• ENTRIES PROVIDED
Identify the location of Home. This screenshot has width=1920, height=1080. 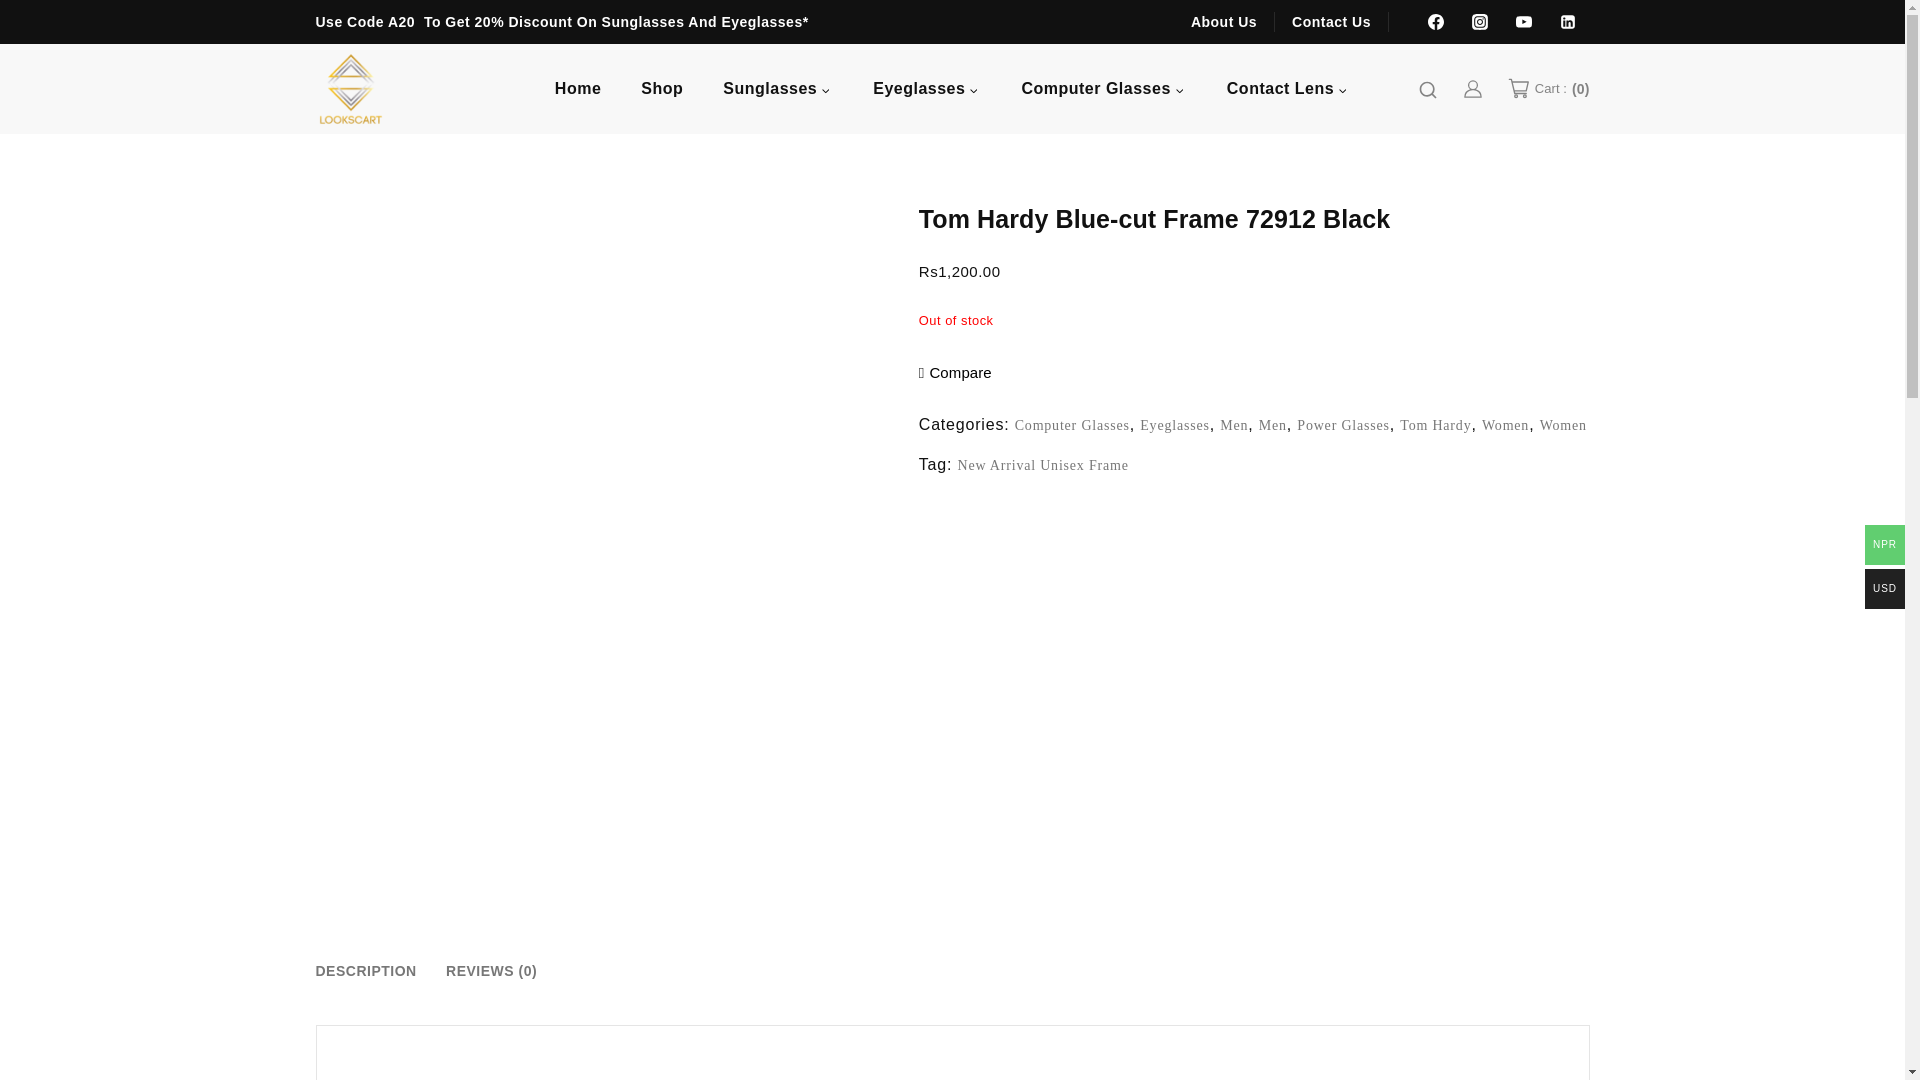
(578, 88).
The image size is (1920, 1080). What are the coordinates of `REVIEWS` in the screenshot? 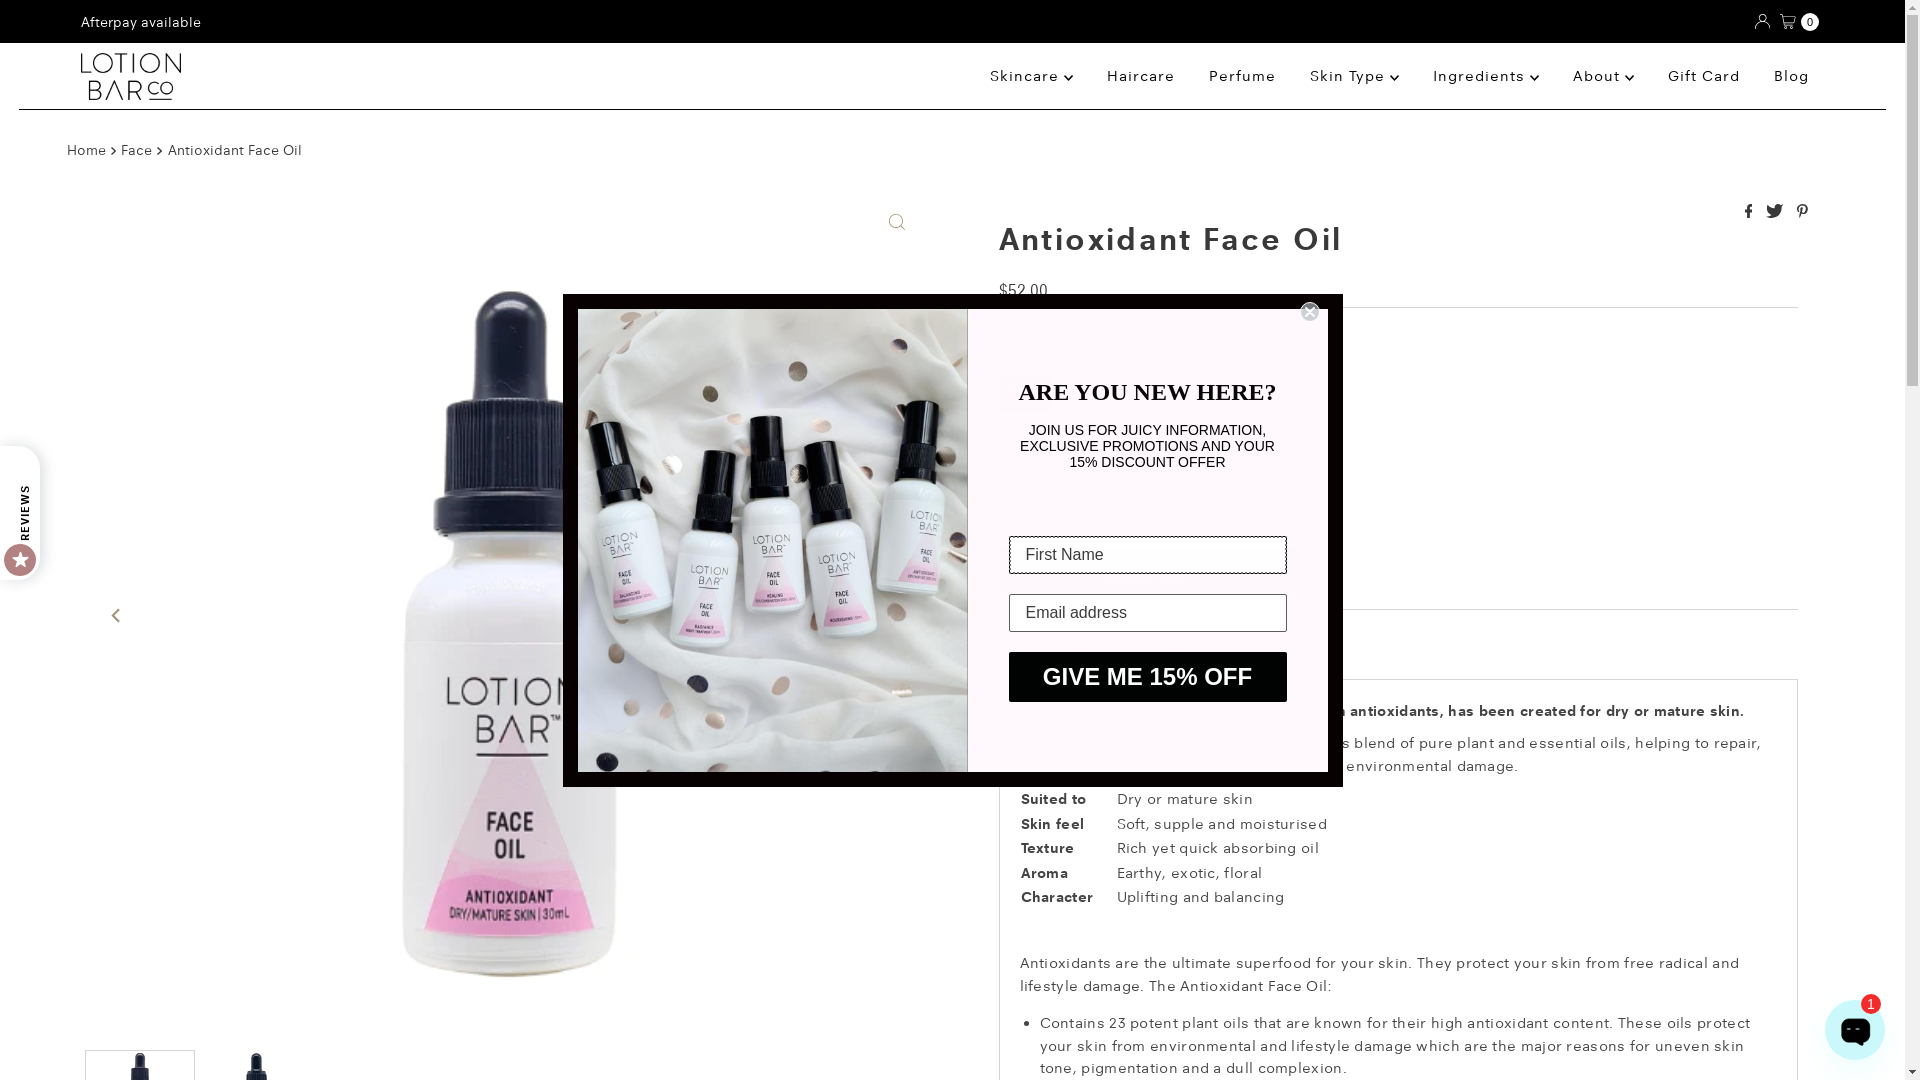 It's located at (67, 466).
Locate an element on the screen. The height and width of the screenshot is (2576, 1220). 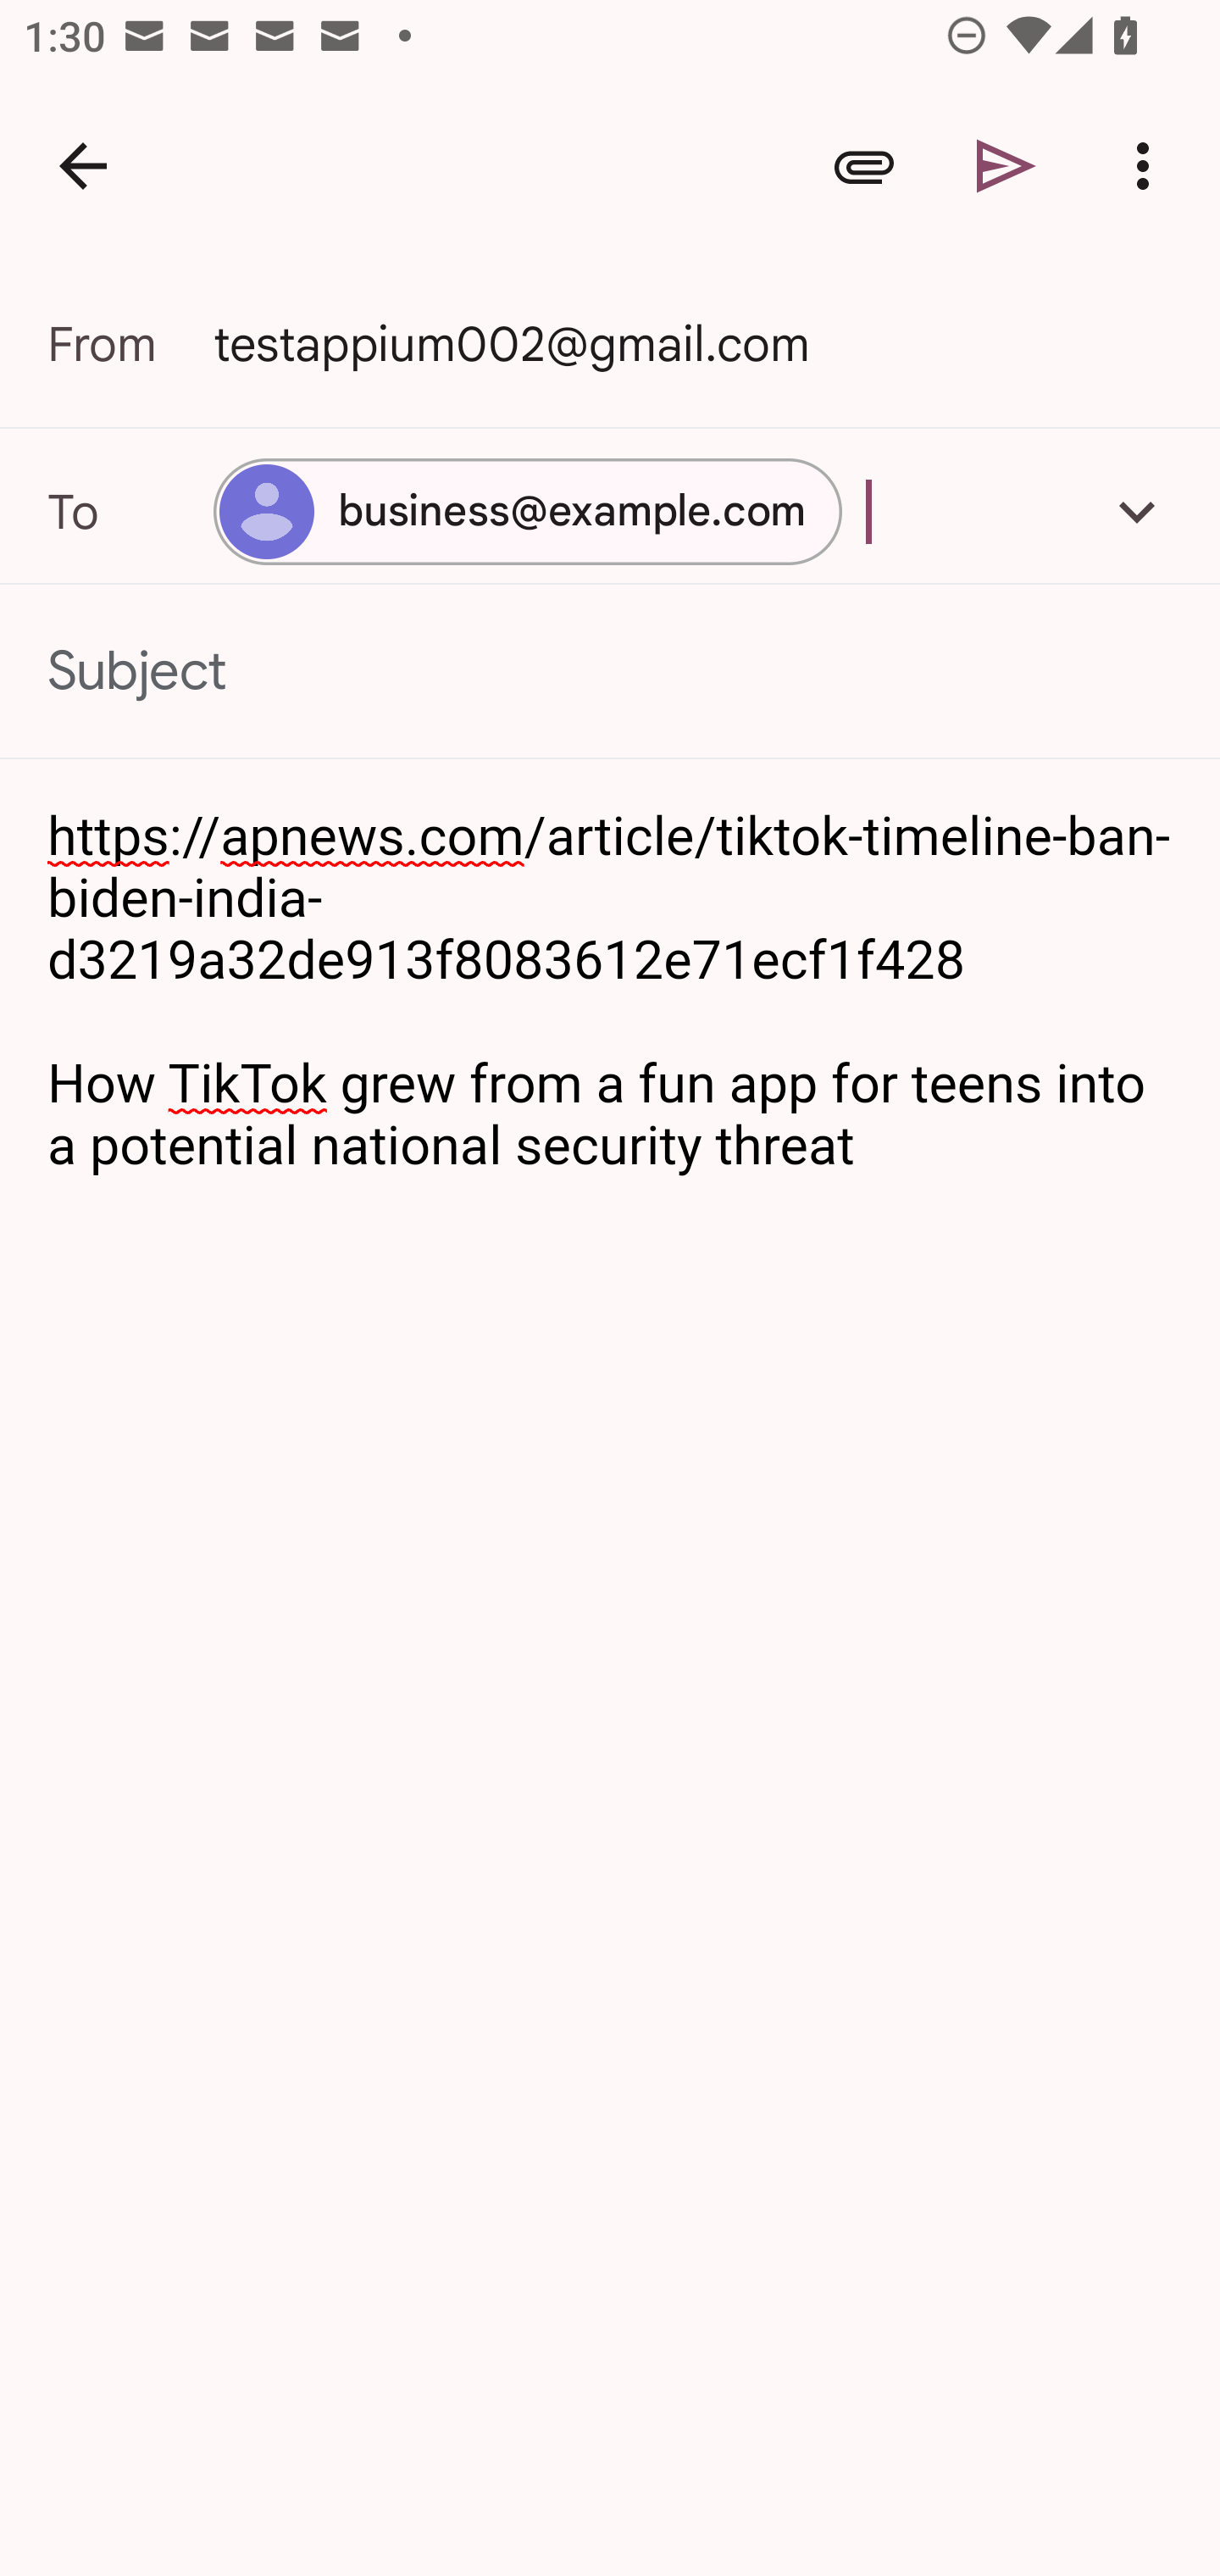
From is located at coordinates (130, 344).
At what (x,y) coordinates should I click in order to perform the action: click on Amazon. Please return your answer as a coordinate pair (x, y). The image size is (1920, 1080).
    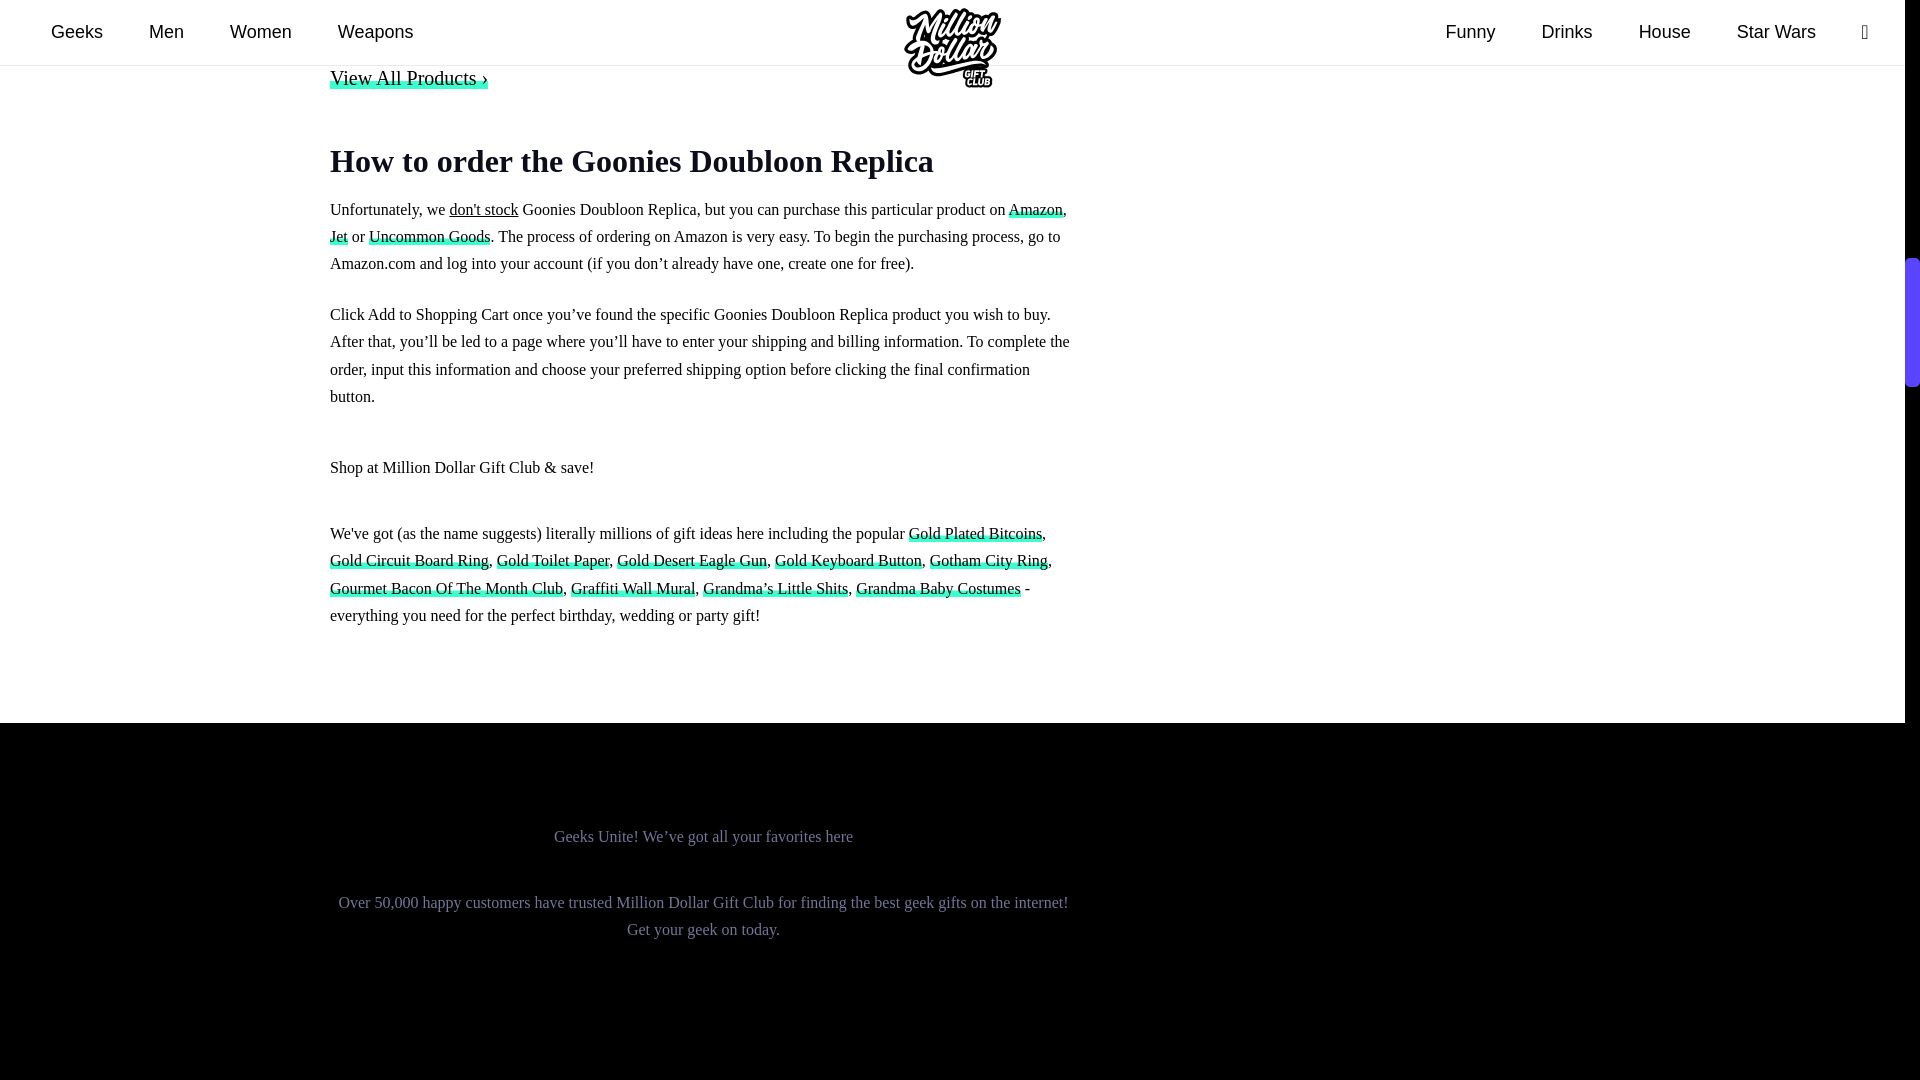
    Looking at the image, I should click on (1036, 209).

• YOUR OBJECTIVE
Please reproduce the rows word for word, starting with the line that contains "Locate an element" and going on through the last line of the rows, including both ends. Leave the pictures out of your answer.

• ANSWER TO THIS PROBLEM
Locate an element on the screen. The height and width of the screenshot is (2576, 1220). 
From is located at coordinates (130, 344).
At what (x,y) coordinates should I click in order to perform the action: click on Amazon. Please return your answer as a coordinate pair (x, y). The image size is (1920, 1080).
    Looking at the image, I should click on (1036, 209).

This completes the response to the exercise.